Suffering, Stories, and Healing: Narrative Medicine Tools for Health Care Providers

May 30, 2018 5:00AM

Pain and suffering are not static entities. They appear differently throughout history and across cultures, from one human to the next. One person may continue to find life meaningful and fulfilling despite being in pain, while another may have all meaning and sense of identity destroyed as a result of persistent pain. When caring for those in pain, our goal should therefore not solely be based on trying to stop the pain, but also to alleviate suffering even if the pain itself persists.

When considering a patient's experience of suffering, philosophical and theological considerations specific to each patient's narrative and sense of meaning in the world become central aspects of patient care.

In this webinar, we will explore the difference between pain and suffering, focusing on suffering as the dimension of existence we aim to heal when pain is intractable. Underpinning our discussion with philosophical and theological explorations of the concept of suffering, we will focus on the role of Narrative Medicine in the care of chronic pain patients. Suffering may relate to narrative wreckage, a sense that one's life story is halted and the life-giving components of identity are destroyed, leaving only a hopeless, plotless vision of the future.

By focusing care specific to each patient's life narrative, health care providers can better understand why patients suffer and feel a crisis of identity amidst pain, provide them with the tools to be resilient in their particular context, and most importantly, empower them to regain agency and hope within their stories - even stories that include pain. Health care providers can easily adopt a 'narrative medicine' approach in their daily work with a few alterations in how they ask questions, listen, and provide advice to patients in pain.

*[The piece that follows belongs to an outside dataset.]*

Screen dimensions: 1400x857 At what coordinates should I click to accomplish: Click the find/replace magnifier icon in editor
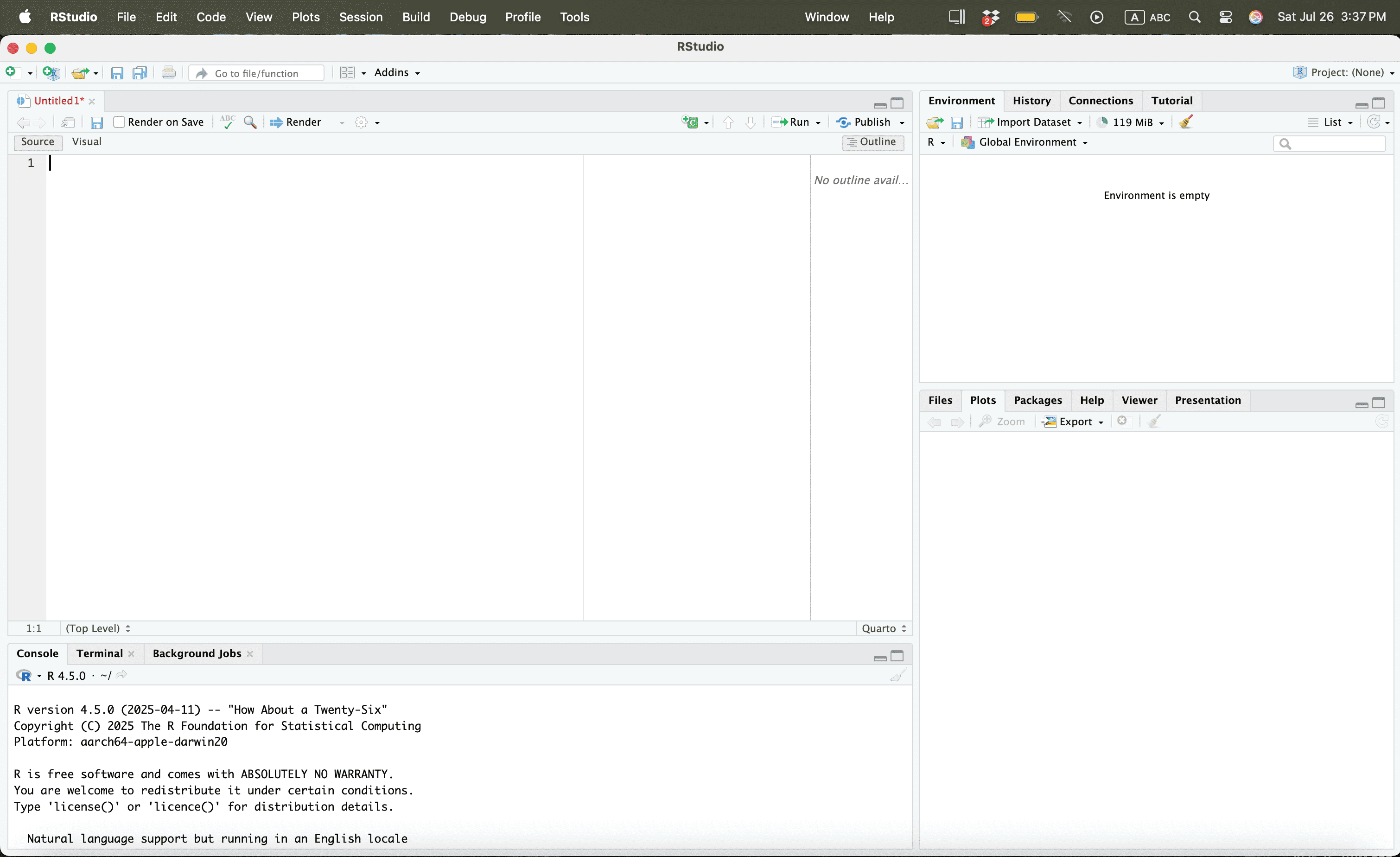[250, 122]
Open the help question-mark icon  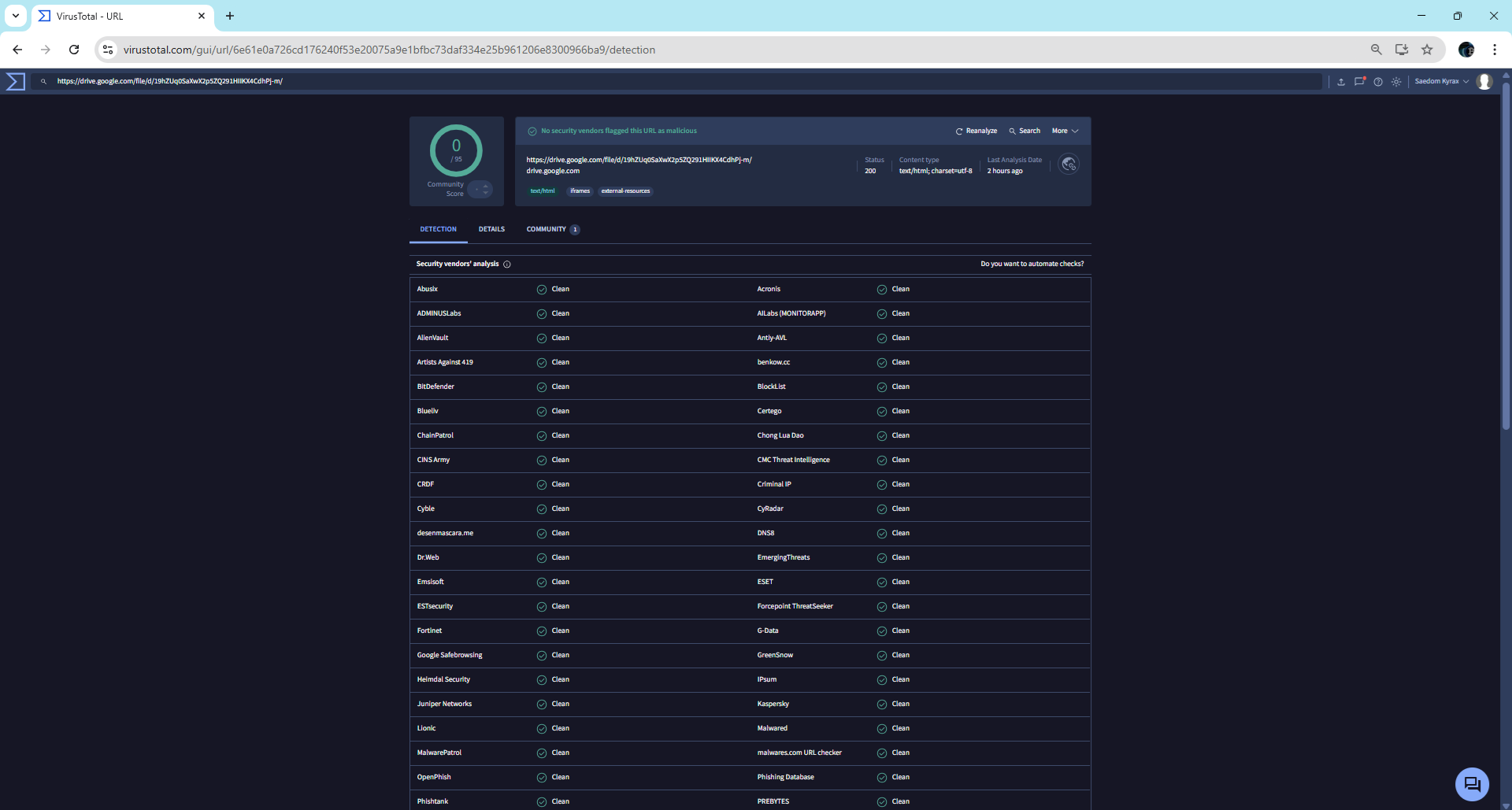point(1378,82)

This webinar will provide these tools and resources, and may be useful for both patients and health care providers.

Learning objectives:

  • Differentiate between pain and suffering;
  • Re-focus care on an alleviating patient's experience of suffering rather than pain alone;
  • Explain the basics of narrative medicine and the reason why it is critical in chronic pain medicine;
  • Develop practical narrative medicine tools to aid in conversations with those in pain.